Practically speaking, if the incidental fact-finding is not allowed to be dispensed with in settlement, it leaves most regulatees very little reason to settle.  If the administrative prosecutor or the regulatory board insists on the statutory sanction plus admissions of all facts, the settlement is nothing more than a surrender.  And why should the regulatee who can afford a legal defense just surrender – at least when there remains the faintest chance of a successful defense?  The inefficiency of the resulting trial in terms of the time and cost to both sides (one financed by taxpayers, let’s not forget) is considerable.

In fact, even the word surrender may not always capture the essence of the prosecutorial overkill.  Many professionals, once charged with misconduct, cannot merely unconditionally surrender their licenses; boards will not even accept the surrender without admissions being made.  It becomes a strange conditional surrender, in which, contrary to the usages in warfare, the victor sets the conditions.  Unless the professional gives the demanded admissions, the professional must withstand an administrative trial he or she does not even wish to contest.  This is show-trial time; this is madness.

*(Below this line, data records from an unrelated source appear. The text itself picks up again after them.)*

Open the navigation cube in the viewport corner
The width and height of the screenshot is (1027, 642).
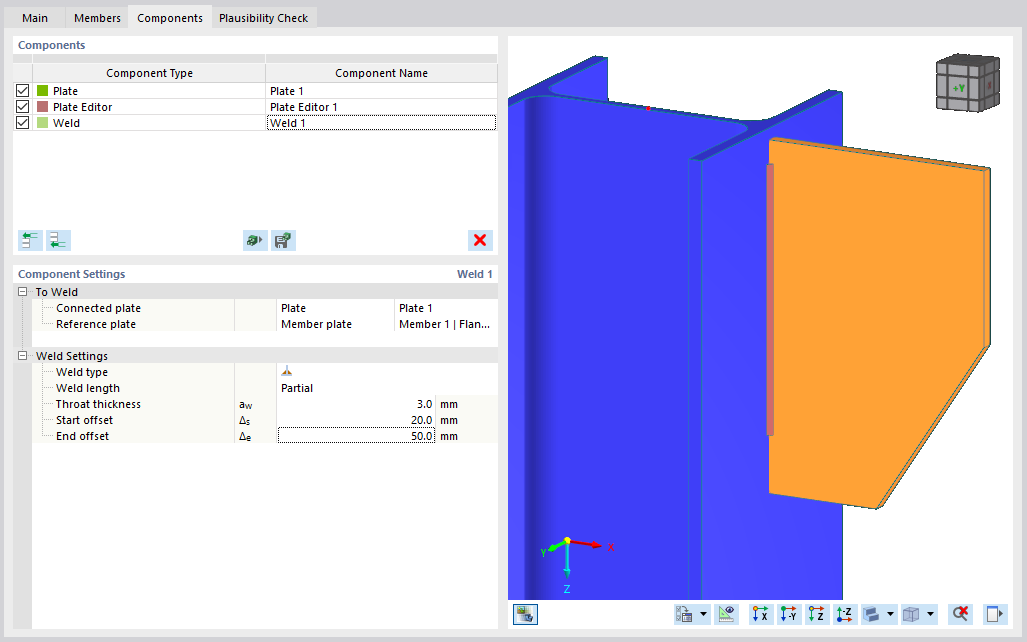[966, 82]
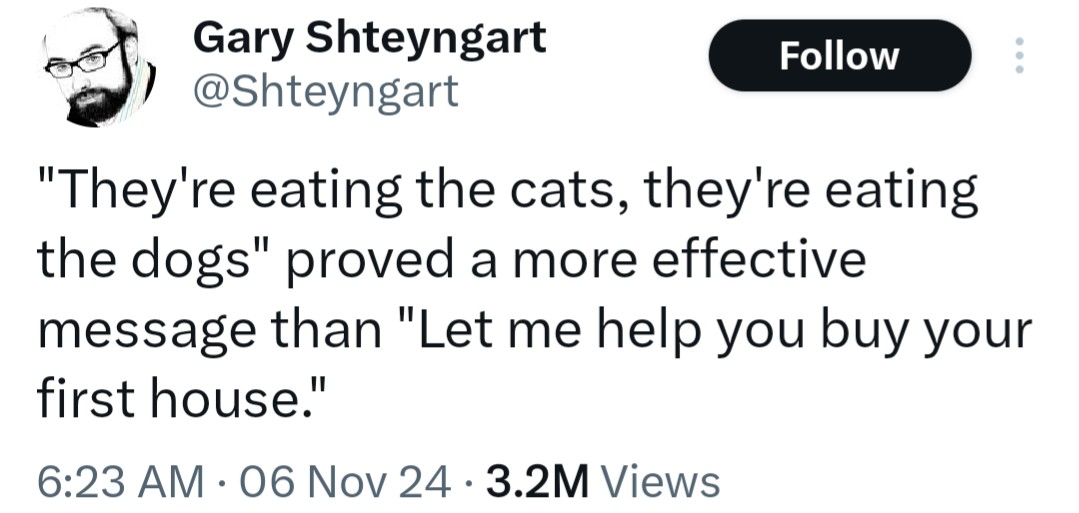Image resolution: width=1079 pixels, height=513 pixels.
Task: Click the glasses on the avatar sketch
Action: [x=86, y=58]
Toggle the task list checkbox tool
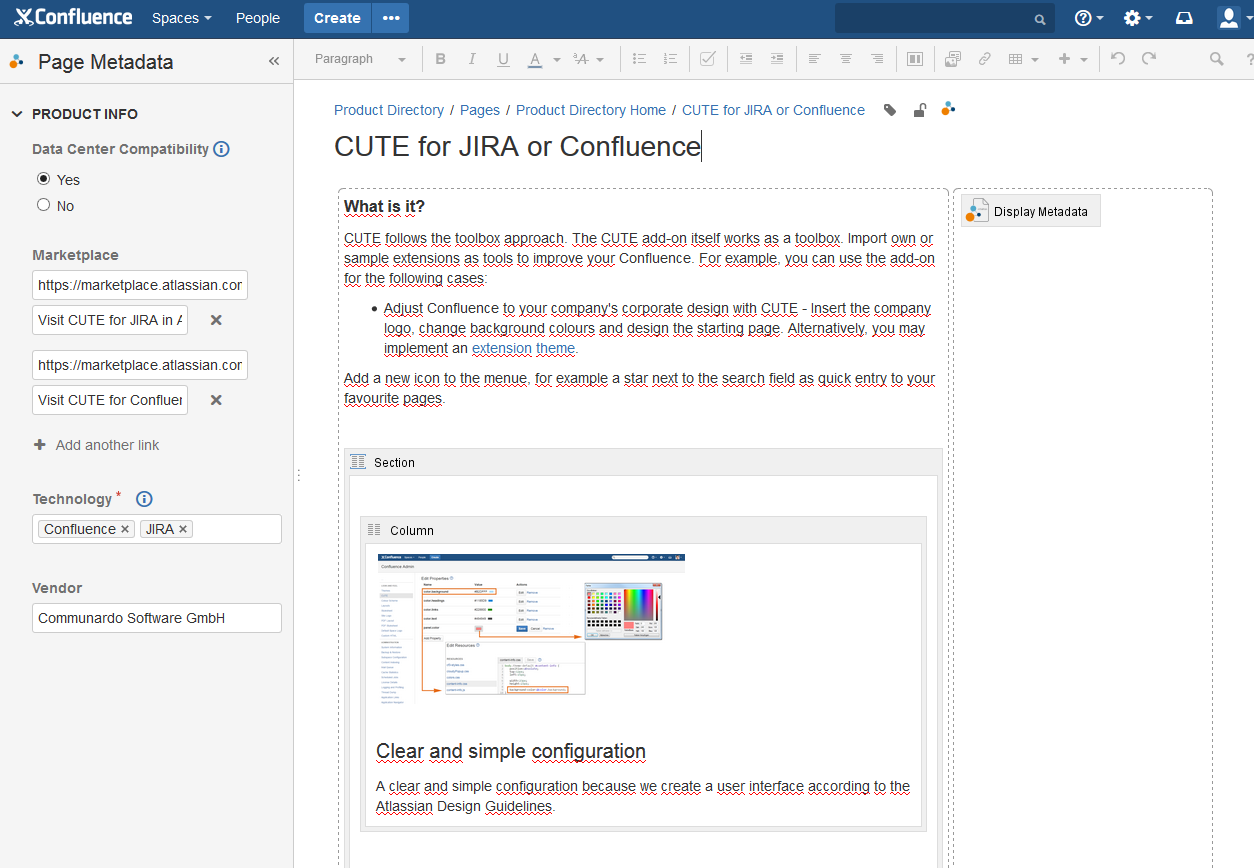The image size is (1254, 868). coord(708,59)
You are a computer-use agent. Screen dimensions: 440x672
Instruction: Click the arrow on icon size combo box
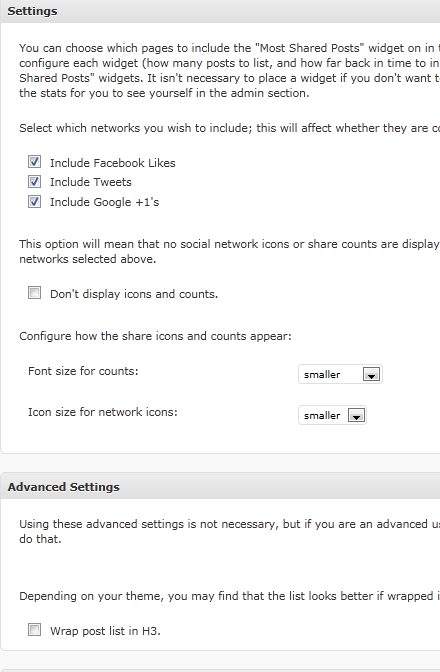356,416
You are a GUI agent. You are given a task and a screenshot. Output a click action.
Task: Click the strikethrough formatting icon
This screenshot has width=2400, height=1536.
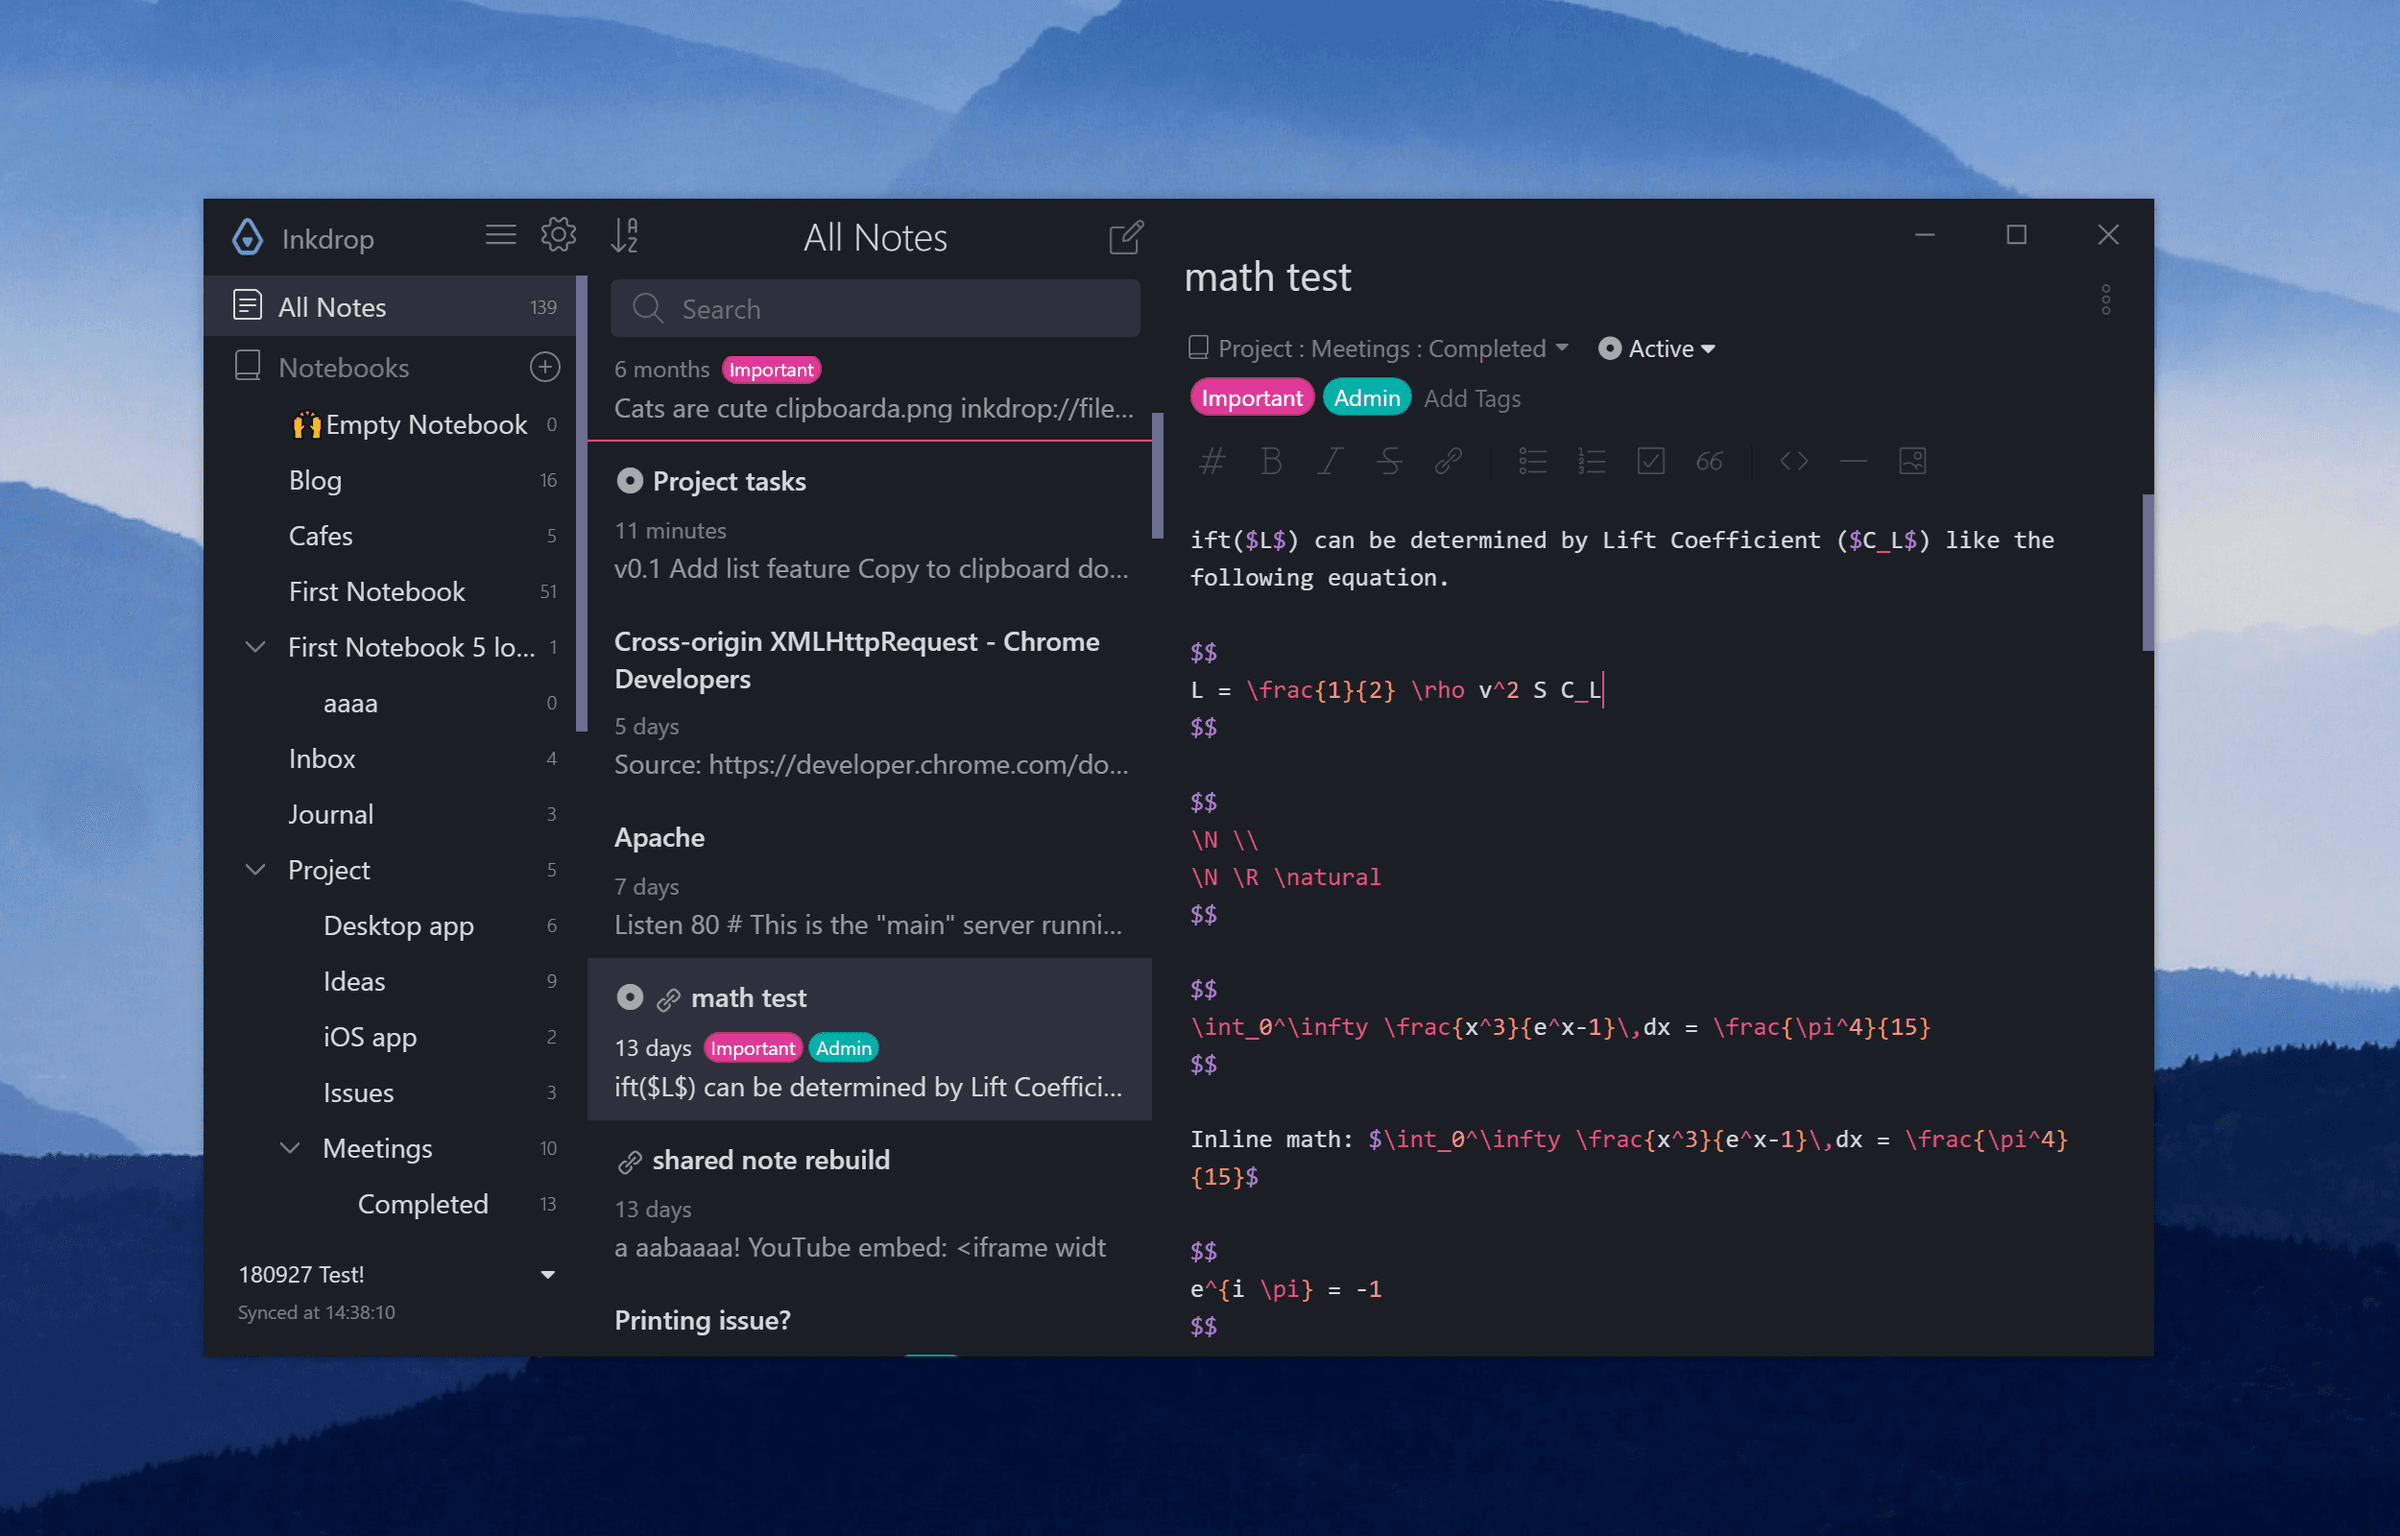click(x=1387, y=460)
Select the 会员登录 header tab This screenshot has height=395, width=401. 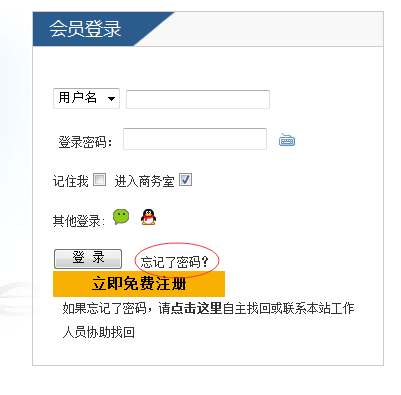point(85,29)
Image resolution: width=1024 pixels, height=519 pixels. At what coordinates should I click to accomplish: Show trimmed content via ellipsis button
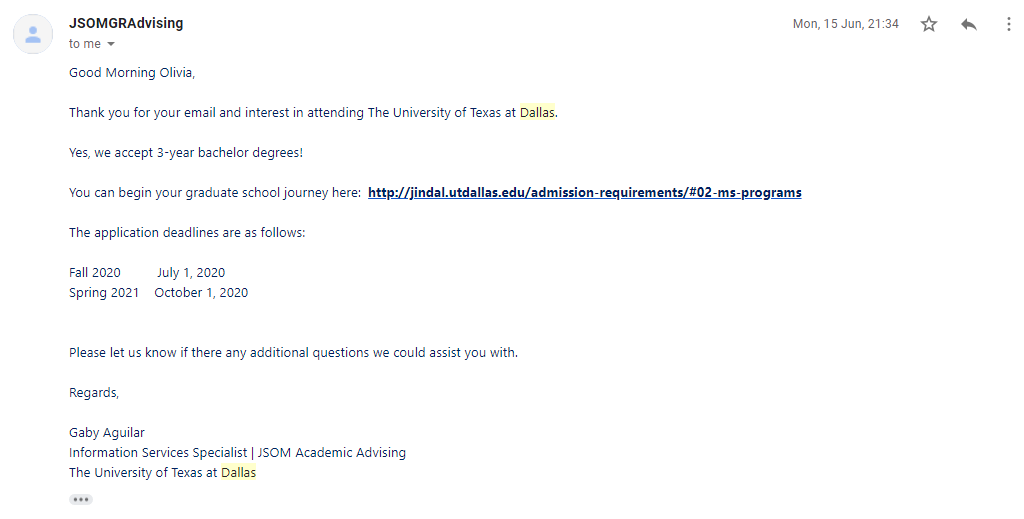pyautogui.click(x=81, y=499)
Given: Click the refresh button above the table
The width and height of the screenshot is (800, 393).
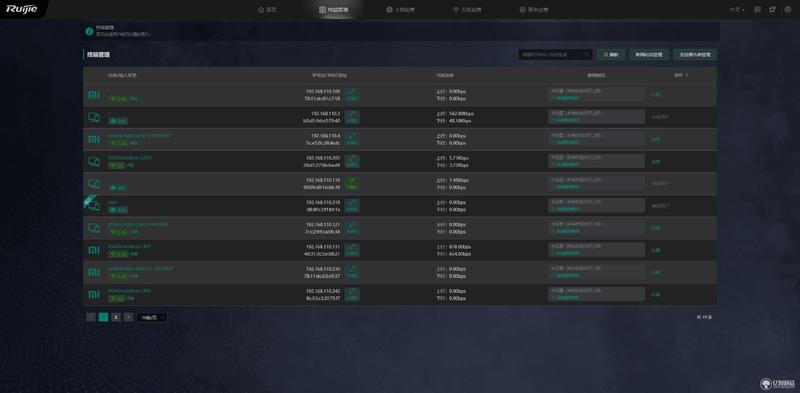Looking at the screenshot, I should [x=611, y=54].
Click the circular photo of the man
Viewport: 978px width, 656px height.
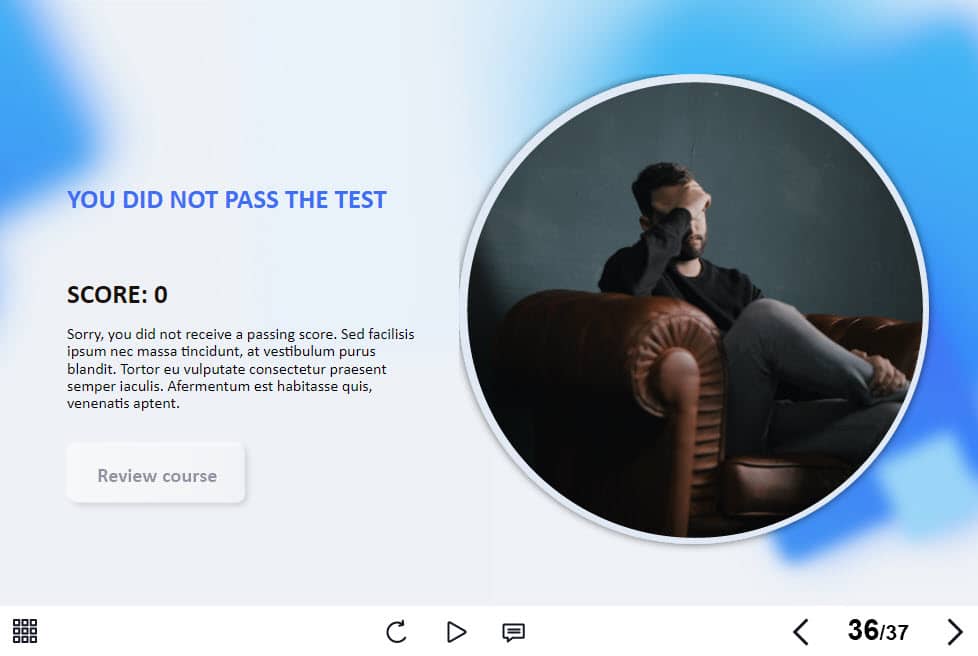694,309
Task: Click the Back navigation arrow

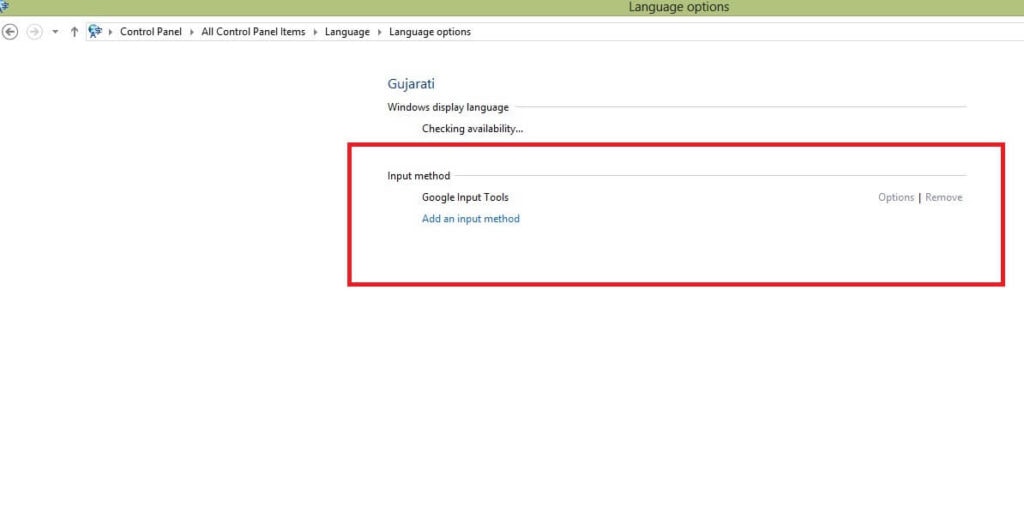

Enough With The Mea Culpas

One can applaud Judge Rakoff for trying to make SEC get a backbone.  If the SEC had insisted on restitution, one can guess Rakoff would not have harped on admissions.  But the SEC didn’t do that, drawing the judge off-base.  It would be unfortunate if this high profile case further increased the respectability of the practice of shaking down regulatees for admissions when the regulators are already getting, practically speaking, everything they wanted.

They should be encouraged to take yes for an answer, without a particularized mea culpa attached.